Qu’est-ce qu’une fiction ; la fiction ? Est-ce une image ou un ensemble d’images ? Est-ce un texte répété ? Est-ce une suite de gestes ? Si la fiction suppose le recours au récit, alors elle est essentiellement liée à un processus – n’importe lequel. Sur la scène de « Marvelous » – lecture théâtralisée du magazine de mode homonyme –, l’impact de l’image projetée permet le déploiement d’un nombre infini de possibles et d’imaginaires.

Rien de très nouveau sur le fond, mais voilà que Bryan Campbell fait pétiller la scène. De résonance esthétique en résonance esthétique, l’artiste américain coupe de biais ce lieu commun de la réflexion théâtrale – et plus largement littéraire – en proposant des angles d’attaque nouveaux. Est-ce qu’un magazine de mode peut être un objet de fiction ? Peut-il être un objet qui sert une narration mais peut-il aussi représenter un objet fictionnel lui-même ? Un exemple concret de fabrique d’images, de fascination et de fantasmes ; mais aussi un objet concret : un volume ancré dans un système social et modelé par des enjeux économiques. Voici qu’il devient le prétexte dramaturgique d’où émanent les reflets de quelque chose de plus profond, d’éminemment créatif.

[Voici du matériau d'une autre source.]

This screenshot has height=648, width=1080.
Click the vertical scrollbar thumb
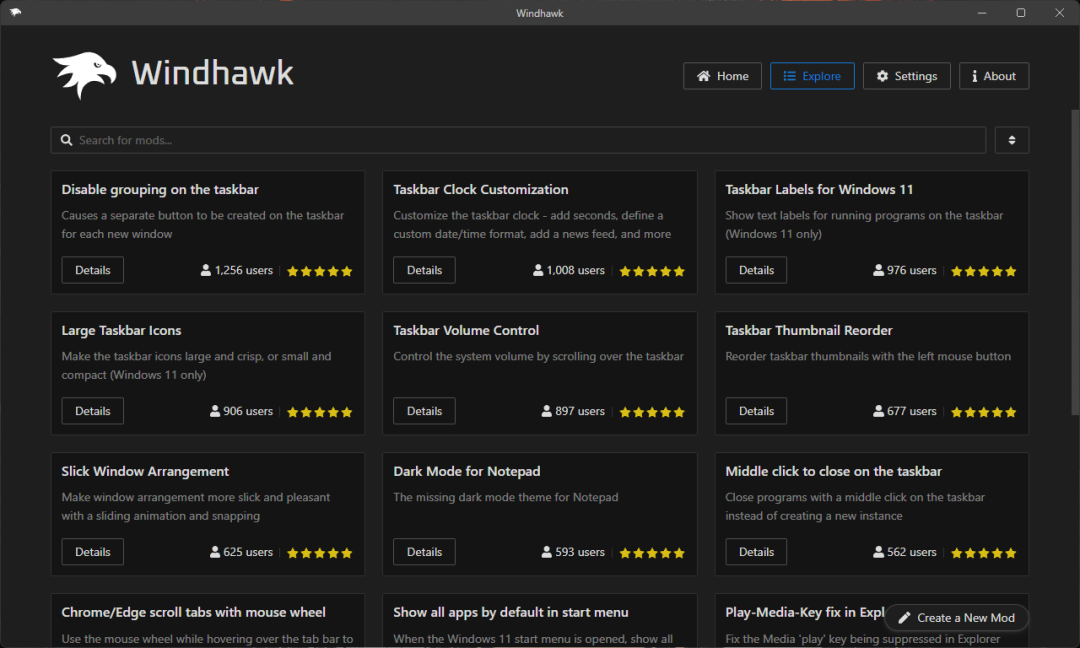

L’artiste interroge nos systèmes de communication et nos moyens de production de sens, reliés à différentes sphères d’intérêt et d’influence. Le spectacle déroule en continu une réflexion discursive sur nos fantasmes esthétiques, notre désir économique ou encore notre substantiel besoin de lien social. La répétition et l’insistance du discours entrent en écho avec la force de vérité et d’apparence publicitaire du magazine présenté sous toutes les coutures. Le pouvoir silencieux de l’image éclate avec fracas dans la bouche et le corps du performeur : une puissance « en présence » pendant un peu plus d’une heure, durant laquelle l’artiste, habilité en tant que guide « pourvoyeur de sommaire », habite magnifiquement l’espace scénique.

« Marvelous » se déploie comme la fragrance d’un parfum de marque, avec des notes complexes et généreuses qui s’évaporent en volutes invisibles. Bryan Campbell use de la posture clichée – mais très travaillée – du rédacteur en chef hype et cool, aux accents cocaïnés. Il développe le fil de sa performance soliste comme l’on feuillette les pages du magazine dont les images saturent l’espace. Silences et digressions anecdotiques côtoient des fragments de réflexion plus profonds qui s’entrechoquent avec humour. Par instants, le spectacle semble emprunter des accents novariniens, sans se colorer de manière trop sombre cependant. Le discours virevolte, interrogeant le spectateur sur la véridicité de l’intention de jeu. Le public est ainsi pris à parti, souvent par surprise, de même que l’acteur, emprisonné dans ses vrais-faux tourments de créateur trendy, joue avec les limites de la cohérence de son discours. Un joli shot d’adrénaline.